Rita Vine is a professional librarian and co-founder of Workingfaster.com, which helps professionals break through the clutter of the Internet and access information that matters. She teaches web searching to clients across North America, and serves on the selection team of the Search Portfolio, an enterprise product of the 100 top starting points for searching the free web. A “lite” version of the Search Portfolio, with links to about 10% of its resources, is available at http://www.searchportfolio.com/searchlite.html.
News of Google’s initial public offering has turned the search engine business into headline news. Reports of the pending IPO have sent both big-name competitors and second tier search properties into a tizzy of activity and initiatives. Many of these smaller players hope against hope that Google will lose its edge as its employees, who cashed out big in the IPO, will pay more attention to their new Hummers than to the business. And over it all, rumors of a huge but mysterious play by Microsoft to outdo Google in the search/research wars linger in the background.
For serious web searchers more interested in search engines as information seeking tools rather than investment vehicles, the current buzz surrounding search engines disguises the fact that, despite persistent attempts by the search engines at promoting their indexes as better than ever, search is getting worse.
Why is searching getting harder and less productive? And what might reasonably happen over the next several months to search engines as we know them? And finally, what does this mean for searchers?
Search engine indexes are way too big.
The enormity of search engine databases is making retrieval overwhelming. Even with highly specific search words, it’s not uncommon to retrieve thousands, even hundreds of thousands of potentially relevant results. For almost every search, users simply have to stop at some point, when time for assessing and evaluating runs out.
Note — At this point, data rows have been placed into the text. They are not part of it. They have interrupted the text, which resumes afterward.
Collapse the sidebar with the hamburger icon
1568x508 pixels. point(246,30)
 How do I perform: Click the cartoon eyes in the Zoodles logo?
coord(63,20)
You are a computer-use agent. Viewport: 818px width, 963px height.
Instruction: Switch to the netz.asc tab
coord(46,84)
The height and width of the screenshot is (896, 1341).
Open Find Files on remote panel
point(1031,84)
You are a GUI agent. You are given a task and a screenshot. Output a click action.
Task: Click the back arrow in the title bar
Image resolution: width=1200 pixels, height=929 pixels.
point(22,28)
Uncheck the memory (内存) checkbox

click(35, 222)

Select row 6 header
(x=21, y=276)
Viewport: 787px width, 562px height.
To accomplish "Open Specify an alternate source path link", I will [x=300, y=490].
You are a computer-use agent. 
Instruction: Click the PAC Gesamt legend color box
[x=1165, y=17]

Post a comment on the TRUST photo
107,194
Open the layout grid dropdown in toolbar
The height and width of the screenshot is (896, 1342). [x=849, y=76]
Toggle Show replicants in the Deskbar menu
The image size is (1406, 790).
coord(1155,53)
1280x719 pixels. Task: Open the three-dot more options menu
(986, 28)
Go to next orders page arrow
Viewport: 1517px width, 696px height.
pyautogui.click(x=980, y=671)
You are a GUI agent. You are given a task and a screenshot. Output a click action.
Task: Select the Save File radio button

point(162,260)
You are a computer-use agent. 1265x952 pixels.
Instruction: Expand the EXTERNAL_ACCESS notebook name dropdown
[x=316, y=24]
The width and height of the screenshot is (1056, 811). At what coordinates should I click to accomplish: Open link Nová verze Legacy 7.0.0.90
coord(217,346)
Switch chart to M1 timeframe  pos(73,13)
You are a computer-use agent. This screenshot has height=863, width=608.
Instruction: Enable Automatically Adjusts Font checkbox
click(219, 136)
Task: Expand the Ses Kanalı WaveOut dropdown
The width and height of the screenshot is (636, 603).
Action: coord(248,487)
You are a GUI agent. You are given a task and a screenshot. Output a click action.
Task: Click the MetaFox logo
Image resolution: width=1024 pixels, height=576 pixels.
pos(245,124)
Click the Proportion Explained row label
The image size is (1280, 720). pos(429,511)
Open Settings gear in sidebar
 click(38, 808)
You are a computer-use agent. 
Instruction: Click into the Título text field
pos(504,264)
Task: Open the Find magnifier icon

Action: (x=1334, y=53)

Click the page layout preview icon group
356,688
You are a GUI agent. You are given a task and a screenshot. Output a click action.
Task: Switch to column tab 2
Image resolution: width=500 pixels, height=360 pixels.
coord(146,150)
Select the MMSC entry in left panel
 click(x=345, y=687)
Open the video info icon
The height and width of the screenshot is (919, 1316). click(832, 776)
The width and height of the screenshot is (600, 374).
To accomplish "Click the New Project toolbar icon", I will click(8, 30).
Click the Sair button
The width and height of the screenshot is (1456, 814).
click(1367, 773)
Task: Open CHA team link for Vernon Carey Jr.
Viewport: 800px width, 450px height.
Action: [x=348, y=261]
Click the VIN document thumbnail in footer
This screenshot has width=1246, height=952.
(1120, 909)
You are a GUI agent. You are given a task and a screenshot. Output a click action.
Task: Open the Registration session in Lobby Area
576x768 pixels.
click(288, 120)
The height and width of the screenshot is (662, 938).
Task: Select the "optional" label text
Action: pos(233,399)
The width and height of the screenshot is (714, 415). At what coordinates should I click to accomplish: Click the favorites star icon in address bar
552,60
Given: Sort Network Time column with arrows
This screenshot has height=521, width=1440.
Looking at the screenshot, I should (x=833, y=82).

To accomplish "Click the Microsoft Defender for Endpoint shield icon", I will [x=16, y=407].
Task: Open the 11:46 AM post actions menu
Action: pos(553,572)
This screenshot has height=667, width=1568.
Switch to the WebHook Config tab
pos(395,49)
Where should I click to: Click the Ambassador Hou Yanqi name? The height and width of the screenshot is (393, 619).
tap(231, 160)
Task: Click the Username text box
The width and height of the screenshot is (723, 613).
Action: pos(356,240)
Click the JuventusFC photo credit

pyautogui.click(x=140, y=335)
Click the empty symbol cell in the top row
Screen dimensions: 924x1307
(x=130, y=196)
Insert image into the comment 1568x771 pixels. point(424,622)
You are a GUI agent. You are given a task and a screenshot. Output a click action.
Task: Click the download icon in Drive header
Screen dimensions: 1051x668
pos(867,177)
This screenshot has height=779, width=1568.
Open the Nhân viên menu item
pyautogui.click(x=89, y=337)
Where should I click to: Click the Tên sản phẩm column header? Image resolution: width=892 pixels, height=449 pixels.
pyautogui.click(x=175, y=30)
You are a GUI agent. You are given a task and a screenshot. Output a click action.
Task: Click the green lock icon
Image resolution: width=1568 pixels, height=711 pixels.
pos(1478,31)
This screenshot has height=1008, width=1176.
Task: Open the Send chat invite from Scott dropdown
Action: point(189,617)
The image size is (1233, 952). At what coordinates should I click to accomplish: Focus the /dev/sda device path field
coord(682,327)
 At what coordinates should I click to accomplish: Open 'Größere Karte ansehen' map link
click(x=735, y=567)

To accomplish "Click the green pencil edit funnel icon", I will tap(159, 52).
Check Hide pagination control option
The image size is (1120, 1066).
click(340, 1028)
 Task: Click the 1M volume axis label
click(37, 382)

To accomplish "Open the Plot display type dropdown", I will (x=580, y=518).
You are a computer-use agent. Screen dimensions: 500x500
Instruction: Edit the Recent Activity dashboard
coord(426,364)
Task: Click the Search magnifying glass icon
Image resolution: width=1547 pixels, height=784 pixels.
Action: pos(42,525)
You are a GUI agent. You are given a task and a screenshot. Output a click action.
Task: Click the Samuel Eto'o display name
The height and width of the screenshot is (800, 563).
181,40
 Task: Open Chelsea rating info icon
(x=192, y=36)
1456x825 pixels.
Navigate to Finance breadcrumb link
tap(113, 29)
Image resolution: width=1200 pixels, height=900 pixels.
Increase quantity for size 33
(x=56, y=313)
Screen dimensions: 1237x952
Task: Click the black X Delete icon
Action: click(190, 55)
Keyword guessing is getting harder.
In a giant database of full text pages, practically any search produces enormous search results. Users are faced repeatedly with the task of guessing the words that are likely to appear on relevant pages. And even so, the number of pages that are presented may be so large as to make it almost impossible to choose the most relevant site. So searchers add words to try to limit the number of results, which makes it more likely that they will miss potentially relevant pages that used different words than the ones selected.
At the same time, search engine optimizers are getting better at knowing which keywords searchers will use. They know that searchers are using what several authors and trainers have called “magic search words” – like links, resources, or geographic qualifiers – to limit search results. Companies are now purchasing those words too, and are optimizing the content of their site to include those “magic” words. An increasing number of businesses are using on- and off-the-page optimization techniques, and more organizations are purchasing keywords and phrases in order to be noticed. The end result is a game of cat and mouse that searchers can never seem to win.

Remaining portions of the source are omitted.